We got on the topic of Mallet. We both agreed that it was a pretty pivotal experience in our lives. I met my best friend there and through my best friend, I also met my wife. While living at Mallet, I decided that writing was my “thing.”
I could hear the pride in Charles’ voice when he talked about living in Mallet.
“I will say that, apart from puberty that and becoming a father, there has been no other more important event in the shaping of who I am than the years I spent in the men’s honors dorm at Alabama,” Charles said. “I came off a dirt street with 100 acres of woods behind the house into an environment of very smart guys who stimulated my dream of who I could be in a way that had never occurred to me.”
The things that never occur to you are the things that always seemed to occur at Mallet.
I remember when I arrived I received a handbook from the senior residents with a list of rules.
One of them was, “Don’t start arbitrary fires.” I also remember one of our floor leaders burned up his hands on a rope trying to rappel from the third story window.
Then there was the annual Spring Orgy, which was basically an excuse for everyone to get shitfaced and run around naked.
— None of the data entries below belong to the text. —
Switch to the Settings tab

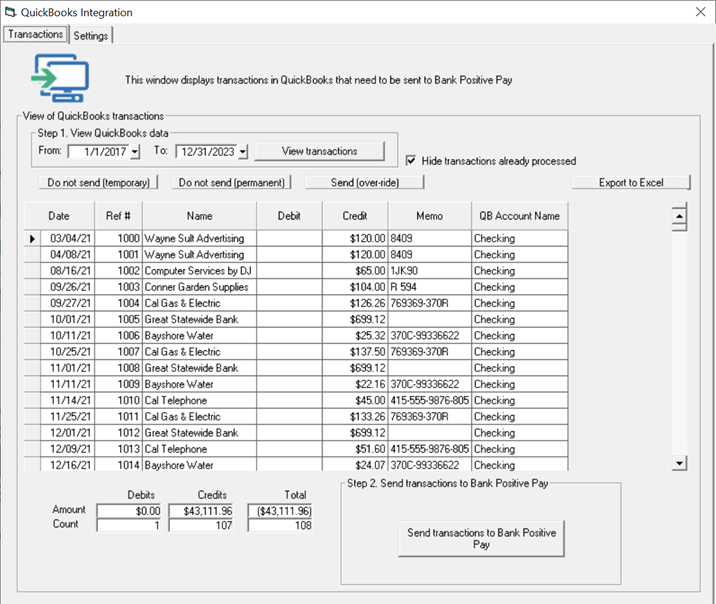click(91, 35)
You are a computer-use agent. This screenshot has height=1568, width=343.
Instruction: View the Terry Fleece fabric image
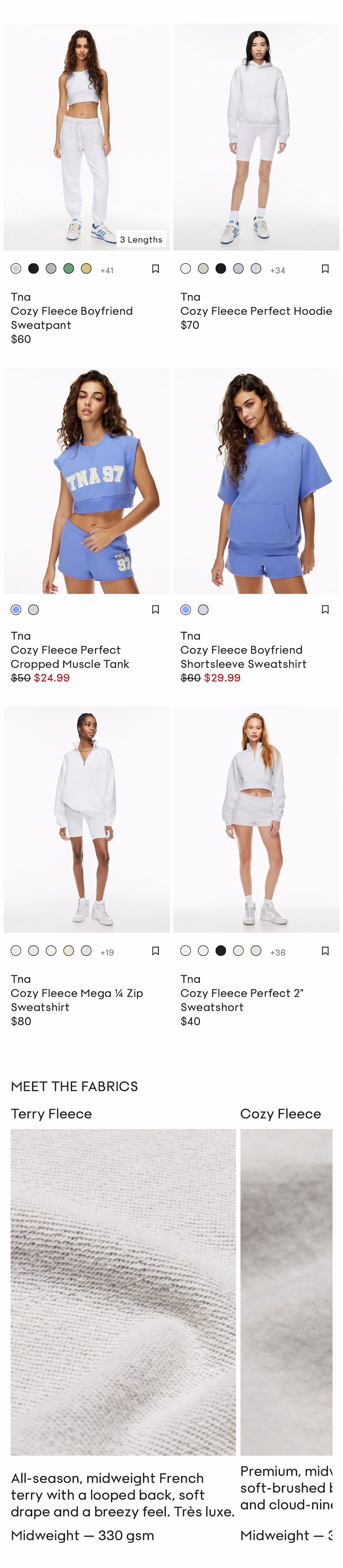tap(123, 1292)
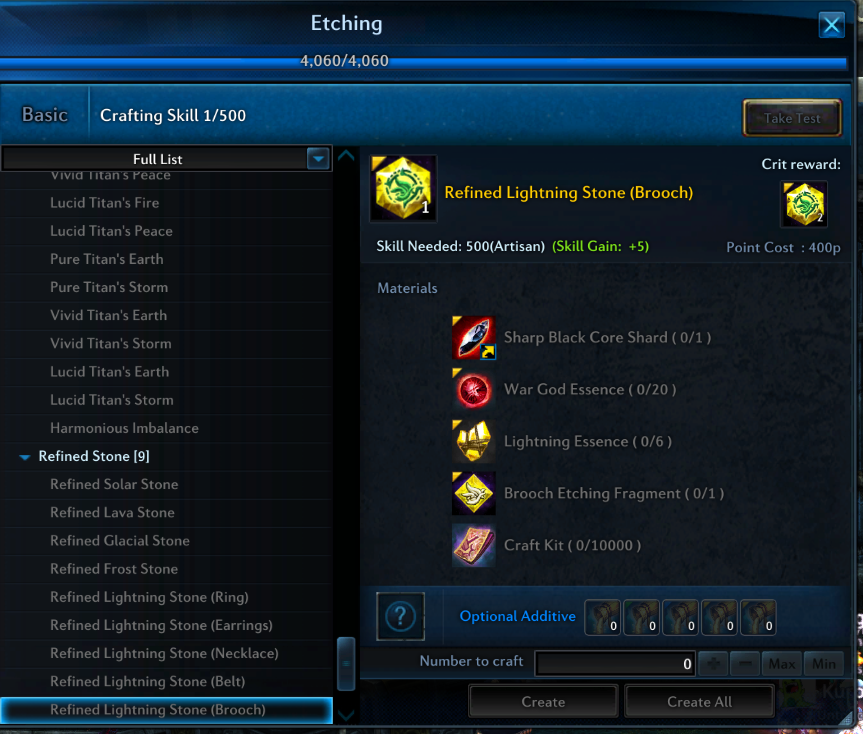The width and height of the screenshot is (863, 734).
Task: Click the scroll up arrow above recipe list
Action: coord(346,155)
It ended with the dorm leaders smearing the floor with lubricant and inviting us all to slide down it.
I passed on that particular ritual.
The shenanigans of yore sounded interesting, too.
“The very first day I was there, there were guys putting an antenna on the roof, strictly against university policy. It was designed to pick up a little cable station in Atlanta, Georgia that had just been started by Ted Turner,” Charles said. “We sat around with all of these pieces of antenna. It wasn’t even in my mind to dream that people could do that. I knew those things happened, but there they were, making it happen themselves.”
Several years after I left Mallet, the University banished the dorm to the ass end of campus and implemented stricter supervision of its members. Some of what’s happened to Mallet has been self inflicted. There was a gradual lack of scrutiny of applicants and generally irresponsible behavior by those in charge.
But the University had been itching to crack down Mallet for years. We were no friends of authority, and I think that attitude made me a better reporter than I otherwise would’ve been.
The recent despicable behavior by our university officials makes Mallet look like the Mickey Mouse club by comparison.
Charles set aside 30 minutes for the interview, but then he had to go.
Writing a book sounds like the easy part. Promoting it must be a real pain in the ass. Charles has been hitting the promotions hard. He’s been featured in several local publications. He’s kind of a big deal.
Later that day, Charles sent an email thanking me for the interview.
I told him that he was probably helping me more than I was helping him.
I told him that I’d let everyone know about the Sept. 25 event at Manuel’s, too.
“Thank you,” Charles wrote. “And please let those Malleteers know that a brother has a book.”